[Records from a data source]
----------------

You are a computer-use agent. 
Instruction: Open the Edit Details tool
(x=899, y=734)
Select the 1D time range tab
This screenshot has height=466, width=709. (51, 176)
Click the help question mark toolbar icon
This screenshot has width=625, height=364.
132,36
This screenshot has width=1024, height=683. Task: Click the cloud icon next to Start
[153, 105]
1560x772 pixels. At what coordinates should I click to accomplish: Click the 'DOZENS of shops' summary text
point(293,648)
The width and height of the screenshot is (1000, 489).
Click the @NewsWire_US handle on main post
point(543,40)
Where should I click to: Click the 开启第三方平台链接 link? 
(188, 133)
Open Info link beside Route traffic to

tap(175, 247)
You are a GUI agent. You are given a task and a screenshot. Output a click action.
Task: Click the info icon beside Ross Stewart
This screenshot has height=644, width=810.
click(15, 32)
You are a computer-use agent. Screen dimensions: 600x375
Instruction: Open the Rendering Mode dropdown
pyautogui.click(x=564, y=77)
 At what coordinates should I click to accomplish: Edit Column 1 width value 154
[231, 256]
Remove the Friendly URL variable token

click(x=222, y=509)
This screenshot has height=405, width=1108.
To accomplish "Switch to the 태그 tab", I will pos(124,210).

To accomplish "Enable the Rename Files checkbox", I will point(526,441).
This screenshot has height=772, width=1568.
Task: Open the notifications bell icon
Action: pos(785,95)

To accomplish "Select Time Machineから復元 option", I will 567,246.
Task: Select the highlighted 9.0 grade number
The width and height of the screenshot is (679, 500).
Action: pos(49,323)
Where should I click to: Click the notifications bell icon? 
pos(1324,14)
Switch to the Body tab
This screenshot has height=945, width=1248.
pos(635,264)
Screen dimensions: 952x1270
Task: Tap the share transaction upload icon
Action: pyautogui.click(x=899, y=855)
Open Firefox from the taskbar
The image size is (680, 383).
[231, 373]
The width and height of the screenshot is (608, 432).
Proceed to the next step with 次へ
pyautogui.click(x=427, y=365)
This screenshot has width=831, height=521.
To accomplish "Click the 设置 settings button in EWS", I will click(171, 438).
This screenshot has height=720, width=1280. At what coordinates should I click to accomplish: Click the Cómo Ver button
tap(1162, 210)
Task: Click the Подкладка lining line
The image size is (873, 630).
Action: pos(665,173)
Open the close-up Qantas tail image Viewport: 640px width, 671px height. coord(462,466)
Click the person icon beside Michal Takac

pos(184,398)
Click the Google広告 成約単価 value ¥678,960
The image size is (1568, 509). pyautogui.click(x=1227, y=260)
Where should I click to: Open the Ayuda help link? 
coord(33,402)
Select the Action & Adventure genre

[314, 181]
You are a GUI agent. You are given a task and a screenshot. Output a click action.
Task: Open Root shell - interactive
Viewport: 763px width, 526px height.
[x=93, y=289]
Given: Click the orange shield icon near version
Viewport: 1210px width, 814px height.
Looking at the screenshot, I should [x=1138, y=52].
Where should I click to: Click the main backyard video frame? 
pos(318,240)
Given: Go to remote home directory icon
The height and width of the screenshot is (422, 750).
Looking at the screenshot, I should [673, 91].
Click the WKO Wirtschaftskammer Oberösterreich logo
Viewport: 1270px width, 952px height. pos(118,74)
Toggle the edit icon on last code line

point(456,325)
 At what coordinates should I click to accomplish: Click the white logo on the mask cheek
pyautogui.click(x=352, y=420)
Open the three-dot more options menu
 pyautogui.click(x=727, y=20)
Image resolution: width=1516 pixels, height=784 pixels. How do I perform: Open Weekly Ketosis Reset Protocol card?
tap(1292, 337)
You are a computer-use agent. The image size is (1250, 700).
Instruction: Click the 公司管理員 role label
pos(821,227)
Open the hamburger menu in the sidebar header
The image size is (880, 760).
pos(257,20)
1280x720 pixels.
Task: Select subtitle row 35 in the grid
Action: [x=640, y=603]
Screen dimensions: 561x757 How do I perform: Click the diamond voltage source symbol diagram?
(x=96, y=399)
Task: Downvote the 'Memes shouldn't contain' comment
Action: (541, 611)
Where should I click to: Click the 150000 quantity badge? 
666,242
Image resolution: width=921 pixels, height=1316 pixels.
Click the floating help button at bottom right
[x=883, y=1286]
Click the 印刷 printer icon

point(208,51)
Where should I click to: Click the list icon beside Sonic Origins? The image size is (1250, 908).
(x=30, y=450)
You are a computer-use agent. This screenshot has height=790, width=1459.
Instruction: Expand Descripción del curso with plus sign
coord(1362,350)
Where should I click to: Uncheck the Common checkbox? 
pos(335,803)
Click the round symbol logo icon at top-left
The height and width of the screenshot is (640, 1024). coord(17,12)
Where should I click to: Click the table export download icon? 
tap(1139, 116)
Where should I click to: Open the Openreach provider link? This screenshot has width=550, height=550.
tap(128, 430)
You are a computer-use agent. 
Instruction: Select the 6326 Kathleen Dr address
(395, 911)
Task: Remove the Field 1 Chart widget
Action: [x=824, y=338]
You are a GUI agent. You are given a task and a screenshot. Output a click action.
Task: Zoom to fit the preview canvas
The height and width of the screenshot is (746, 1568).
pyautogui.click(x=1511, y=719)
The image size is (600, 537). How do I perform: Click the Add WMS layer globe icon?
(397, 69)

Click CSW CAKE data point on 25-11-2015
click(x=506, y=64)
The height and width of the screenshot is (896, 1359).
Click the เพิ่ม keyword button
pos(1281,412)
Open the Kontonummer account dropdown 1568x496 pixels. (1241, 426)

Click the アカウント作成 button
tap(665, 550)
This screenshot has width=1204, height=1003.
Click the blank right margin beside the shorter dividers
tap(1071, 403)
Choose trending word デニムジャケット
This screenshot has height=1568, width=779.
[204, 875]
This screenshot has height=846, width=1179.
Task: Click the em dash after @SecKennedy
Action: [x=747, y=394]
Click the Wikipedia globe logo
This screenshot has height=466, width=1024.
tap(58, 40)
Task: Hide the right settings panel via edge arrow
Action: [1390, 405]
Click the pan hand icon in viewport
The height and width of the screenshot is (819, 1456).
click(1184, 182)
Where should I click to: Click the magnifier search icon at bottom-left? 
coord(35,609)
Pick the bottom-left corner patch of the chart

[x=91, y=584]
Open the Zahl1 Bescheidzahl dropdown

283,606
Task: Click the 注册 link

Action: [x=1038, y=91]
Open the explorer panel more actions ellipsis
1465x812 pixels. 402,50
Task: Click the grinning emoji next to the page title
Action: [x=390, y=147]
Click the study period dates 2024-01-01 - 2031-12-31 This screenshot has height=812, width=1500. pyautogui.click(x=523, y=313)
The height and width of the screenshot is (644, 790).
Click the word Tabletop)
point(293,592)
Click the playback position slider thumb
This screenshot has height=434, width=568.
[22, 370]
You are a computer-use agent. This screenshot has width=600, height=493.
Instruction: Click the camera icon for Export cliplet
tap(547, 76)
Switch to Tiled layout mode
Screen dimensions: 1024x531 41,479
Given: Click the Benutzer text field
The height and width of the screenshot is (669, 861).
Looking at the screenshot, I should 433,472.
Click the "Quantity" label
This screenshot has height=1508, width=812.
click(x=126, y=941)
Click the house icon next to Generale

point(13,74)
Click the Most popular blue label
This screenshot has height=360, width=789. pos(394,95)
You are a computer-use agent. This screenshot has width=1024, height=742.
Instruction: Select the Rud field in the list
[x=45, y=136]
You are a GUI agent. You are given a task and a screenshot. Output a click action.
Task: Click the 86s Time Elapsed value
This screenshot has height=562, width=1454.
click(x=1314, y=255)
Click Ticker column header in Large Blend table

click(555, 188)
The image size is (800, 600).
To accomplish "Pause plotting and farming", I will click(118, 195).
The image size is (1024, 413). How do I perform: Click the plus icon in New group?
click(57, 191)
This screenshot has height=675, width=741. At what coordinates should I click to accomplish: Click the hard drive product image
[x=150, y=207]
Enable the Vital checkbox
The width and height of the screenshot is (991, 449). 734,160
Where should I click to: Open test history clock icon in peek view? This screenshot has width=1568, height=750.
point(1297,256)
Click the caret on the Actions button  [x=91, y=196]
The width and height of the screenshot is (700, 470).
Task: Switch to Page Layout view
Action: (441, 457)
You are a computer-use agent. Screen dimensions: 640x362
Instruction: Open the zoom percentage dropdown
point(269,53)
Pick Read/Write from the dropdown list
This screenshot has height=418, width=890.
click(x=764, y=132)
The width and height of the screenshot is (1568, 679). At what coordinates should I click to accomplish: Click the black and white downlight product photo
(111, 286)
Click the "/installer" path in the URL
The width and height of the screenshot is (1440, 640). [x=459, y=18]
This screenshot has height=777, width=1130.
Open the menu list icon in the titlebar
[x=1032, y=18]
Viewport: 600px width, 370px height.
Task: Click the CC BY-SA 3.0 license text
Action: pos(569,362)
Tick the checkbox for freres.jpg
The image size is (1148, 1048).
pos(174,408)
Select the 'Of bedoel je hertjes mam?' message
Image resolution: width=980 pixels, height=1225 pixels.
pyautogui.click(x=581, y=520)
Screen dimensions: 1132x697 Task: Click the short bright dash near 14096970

----------------

> _Required work_
Reprint the data above from the opening line to the line holding "This screenshot has height=405, width=1108.", inclusive, and nothing else.

> _Problem solution_
You are a computer-use agent. 
Instruction: Open the Edit Details tool
(x=899, y=734)
Select the 1D time range tab
This screenshot has height=466, width=709. (51, 176)
Click the help question mark toolbar icon
This screenshot has width=625, height=364.
132,36
This screenshot has width=1024, height=683. Task: Click the cloud icon next to Start
[153, 105]
1560x772 pixels. At what coordinates should I click to accomplish: Click the 'DOZENS of shops' summary text
point(293,648)
The width and height of the screenshot is (1000, 489).
Click the @NewsWire_US handle on main post
point(543,40)
Where should I click to: Click the 开启第三方平台链接 link? 
(188, 133)
Open Info link beside Route traffic to

tap(175, 247)
You are a GUI agent. You are given a task and a screenshot. Output a click action.
Task: Click the info icon beside Ross Stewart
This screenshot has height=644, width=810.
click(15, 32)
You are a computer-use agent. Screen dimensions: 600x375
Instruction: Open the Rendering Mode dropdown
pyautogui.click(x=564, y=77)
 At what coordinates should I click to accomplish: Edit Column 1 width value 154
[231, 256]
Remove the Friendly URL variable token

click(x=222, y=509)
This screenshot has height=405, width=1108.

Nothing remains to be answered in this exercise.